UNITED STATES
                             SECURITIES AND EXCHANGE COMMISSION
                                  Washington, D.C. 20549


                                        FORM 8-K

                                      CURRENT REPORT


   Pursuant to Section 13 or 15(d) of the Securities Exchange Act of 1934

                                    February 1, 2005
                          ----------------------------------
                          (Date of earliest event reported)


                               Seawright Holdings, Inc.
                      -------------------------------------
              (Exact name of registrant as specified in its charter)


          Delaware                  333-56848                 541965220
           ------                    ------                   ----------
(State or other jurisdiction of   Commission File Number    (I.R.S. Employer
incorporation or organization)                              Identification No.)

                    600 Cameron Street, Alexandria, Virginia 22134
                     --------------------------------------------
                   (Address of principal offices, including Zip Code)

                                   (703) 340-1269
                               ---------------------
               (Registrant's telephone number, including area code)

Item 1.01. Entry into a Material Definitive Agreement

The Registrant filed a Regulation D, Rule 501(a) filing with the 
Securities and Exchange Commission on September 21, 2004.  The 
Registrant, pursuant to that filing, engaged Jones, Byrd and 
Attkisson, Inc. as Placement Agents to sell up to 1,000 Units of the 
Registrant, such Units being defined as each Unit consisting of 1) 
2,500 shares of common stock of the Registrant, 2) $1,500 worth of 
11% Convertible Promissory Notes Due September 1, 2009 and 
convertible into shares of the Registrant at $0.85 per share and 3) 
Five Year Warrants to purchase 300 shares of common stock of the 
Registrant at an exercise price of $0.85.

As of January 31, 2005, the Registrant had sold Nine Hundred Ninety-
Nine (999) Units as defined above, with total proceeds of $2,997,000 
taken in by the Registrant, fees of $299,700 being paid to the 
Placement Agents, for a total of $2,697,300 funds available to the 
Registrant.  The Placement Agents were also issued six hundred 
thousand (600,000) warrants at $0.85 under the same terms as the 
other warrants issued in this offering.  Therefore, on January 31, 
2005, the Registrant notified the Placement Agent that it was closing 
the Regulation D, Rule 501(a) offering defined above and that no 
other funds would be accepted by the Registrant.

Item 2.03. Creation of a Direct Financial Obligation

Pursuant to the 11%Convertible Promissory Note obligation created as 
a component of the Units, defined above, the Registrant is 
responsible to pay to the Unit Holders interest on a quarterly basis, 
with payments on December 30, March 30, June 30 and September 30, of 
each calendar year, in a total amount due of forty-one thousand, two 
hundred and eight dollars and seventy-five cents ($41,208.75) per 
quarter.
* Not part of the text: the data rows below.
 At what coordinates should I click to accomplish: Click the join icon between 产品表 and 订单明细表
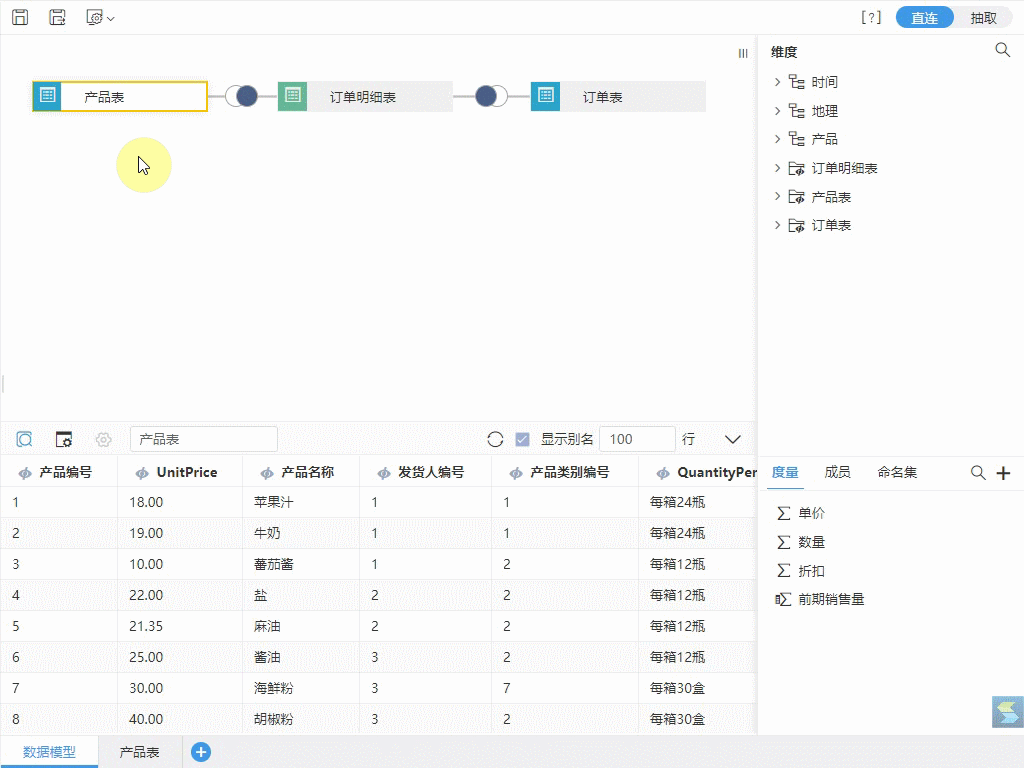pyautogui.click(x=242, y=96)
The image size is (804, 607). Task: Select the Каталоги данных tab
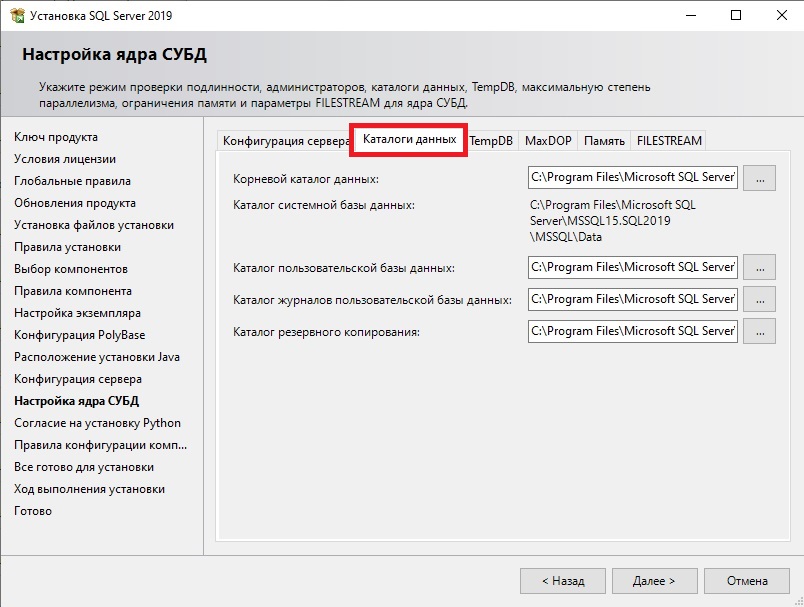coord(409,139)
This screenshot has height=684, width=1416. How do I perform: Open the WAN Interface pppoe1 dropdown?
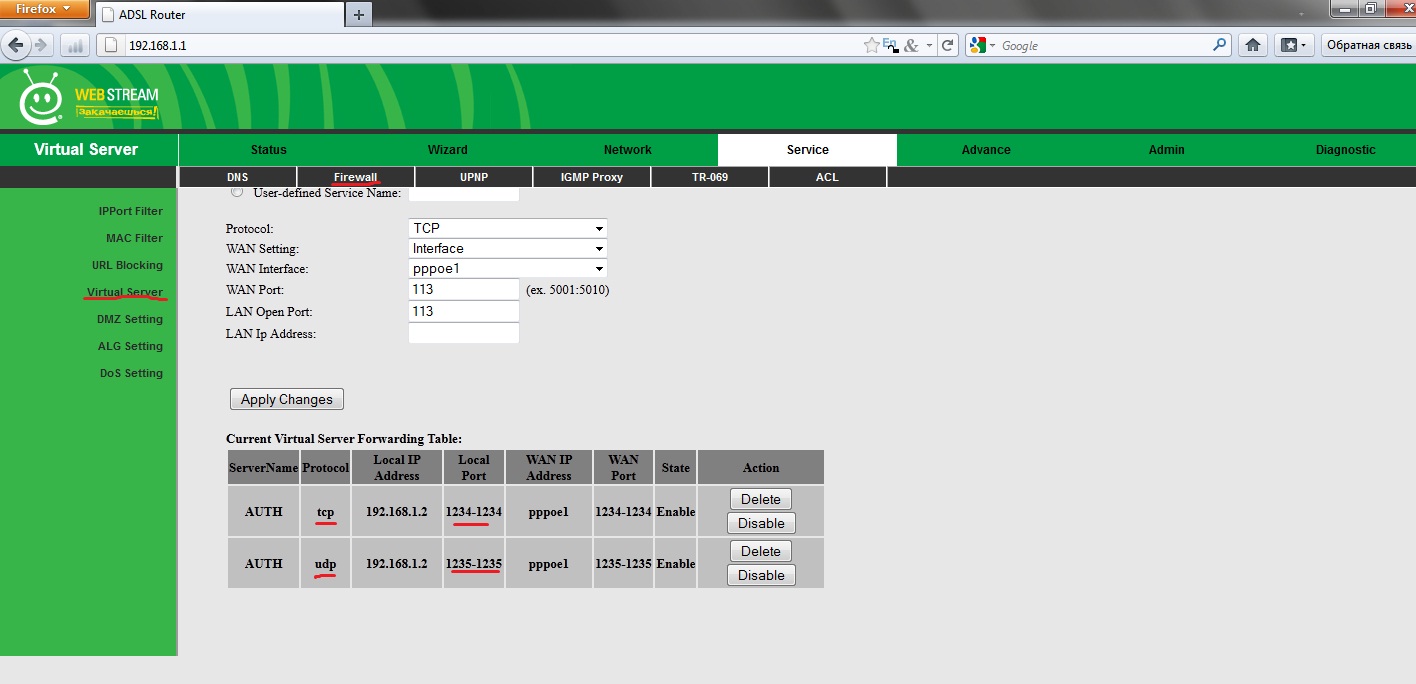(x=508, y=269)
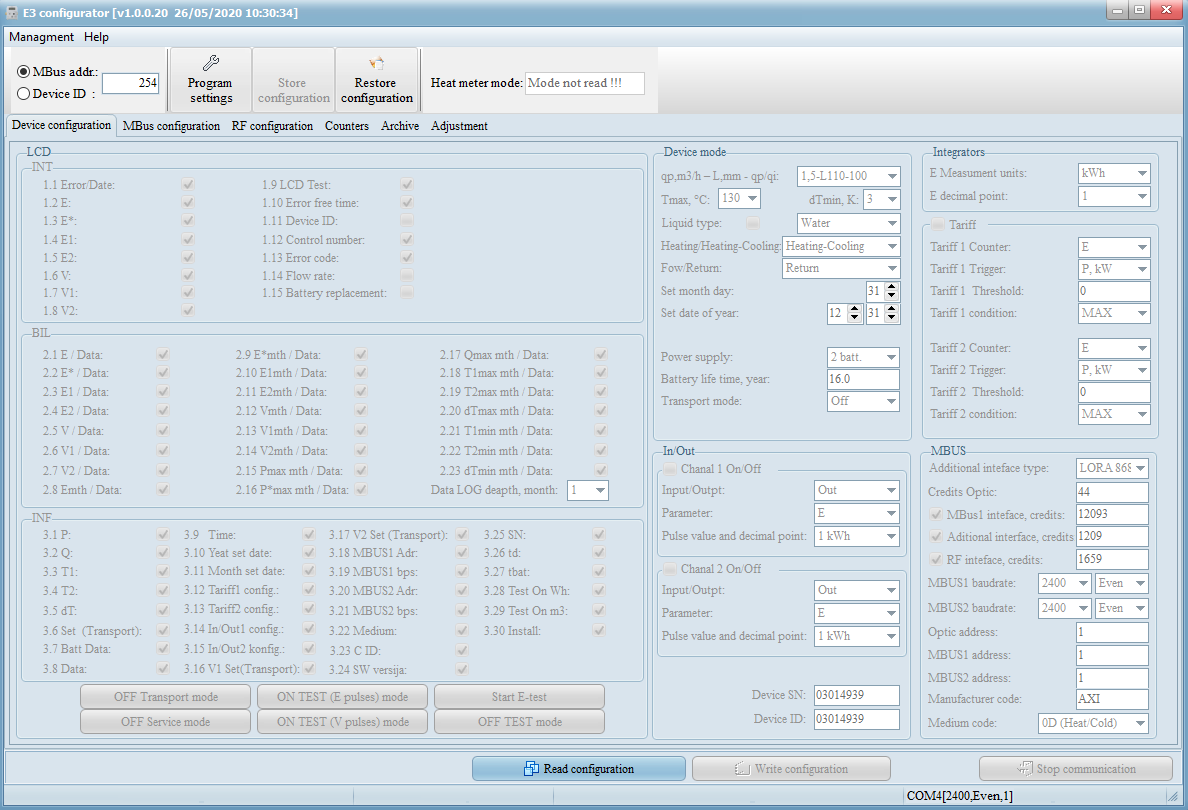Click the Restore configuration icon button
The width and height of the screenshot is (1188, 810).
(x=376, y=64)
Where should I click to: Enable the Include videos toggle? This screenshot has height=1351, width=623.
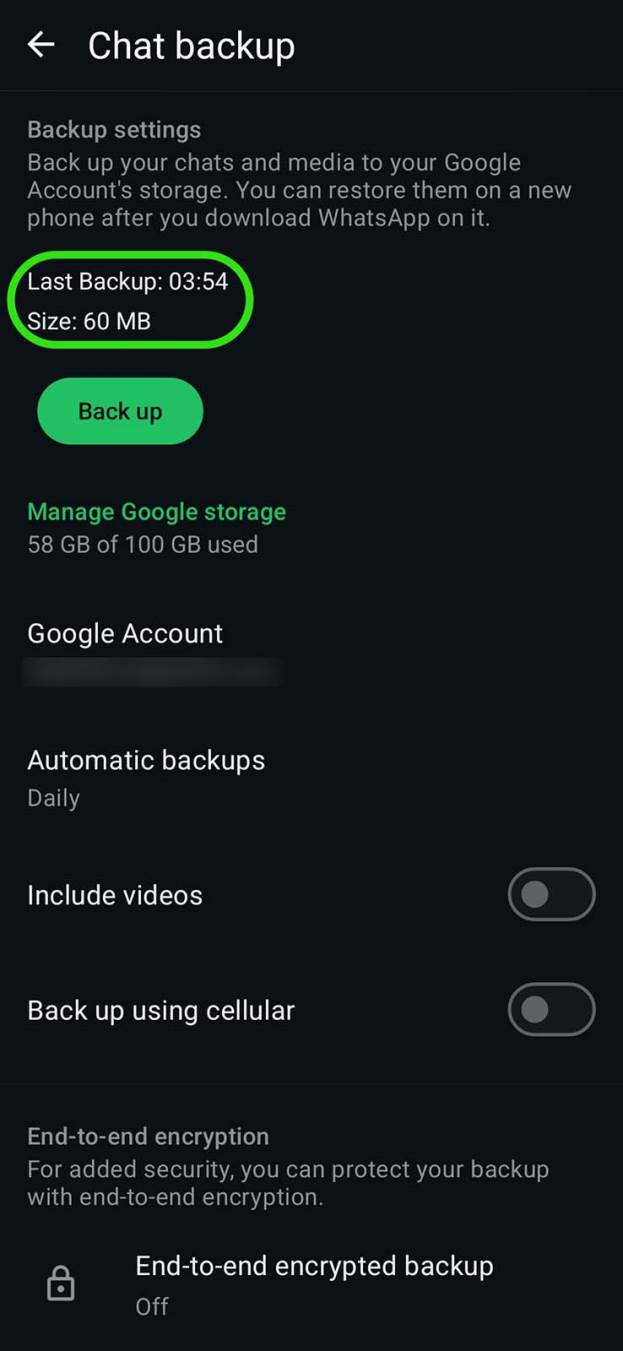point(551,894)
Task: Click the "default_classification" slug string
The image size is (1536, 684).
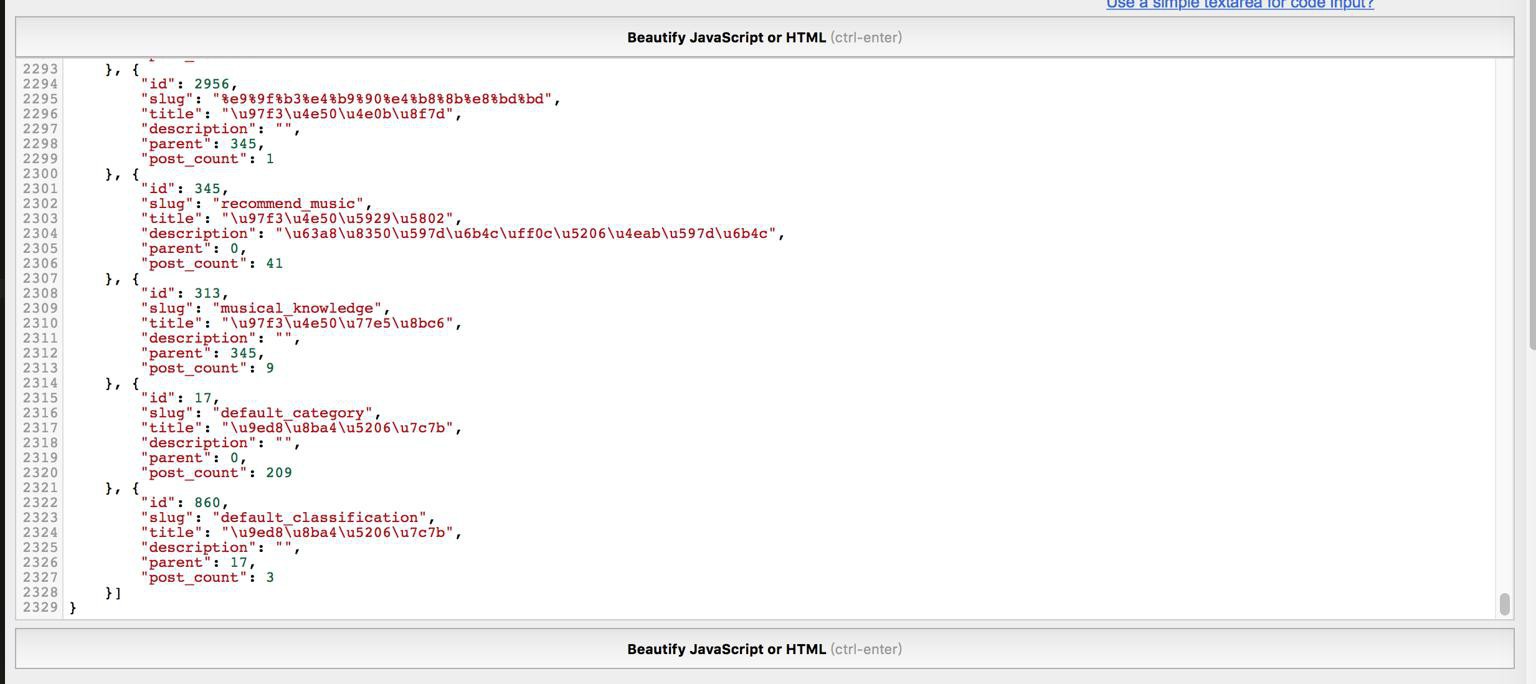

Please see Item 1.01, above.

Item 3.02. Unregistered Sales of Equity Securities

Pursuant to the terms of the Units, 2,497,500 shares of the 
Registrant were sold in the Regulation D, Rule 501(a) offering.  
These shares have Piggyback Registration Rights in that, in the event 
that the Registrant files a Registration Statement with the 
Securities and Exchange Commission at any time, other than a Form S-4 
or Form S-8, all of the shares and warrants issued as a component of 
the Units, defined above, shall be included where requested by the 
holders of the Units.  Please see Item 1.01, above.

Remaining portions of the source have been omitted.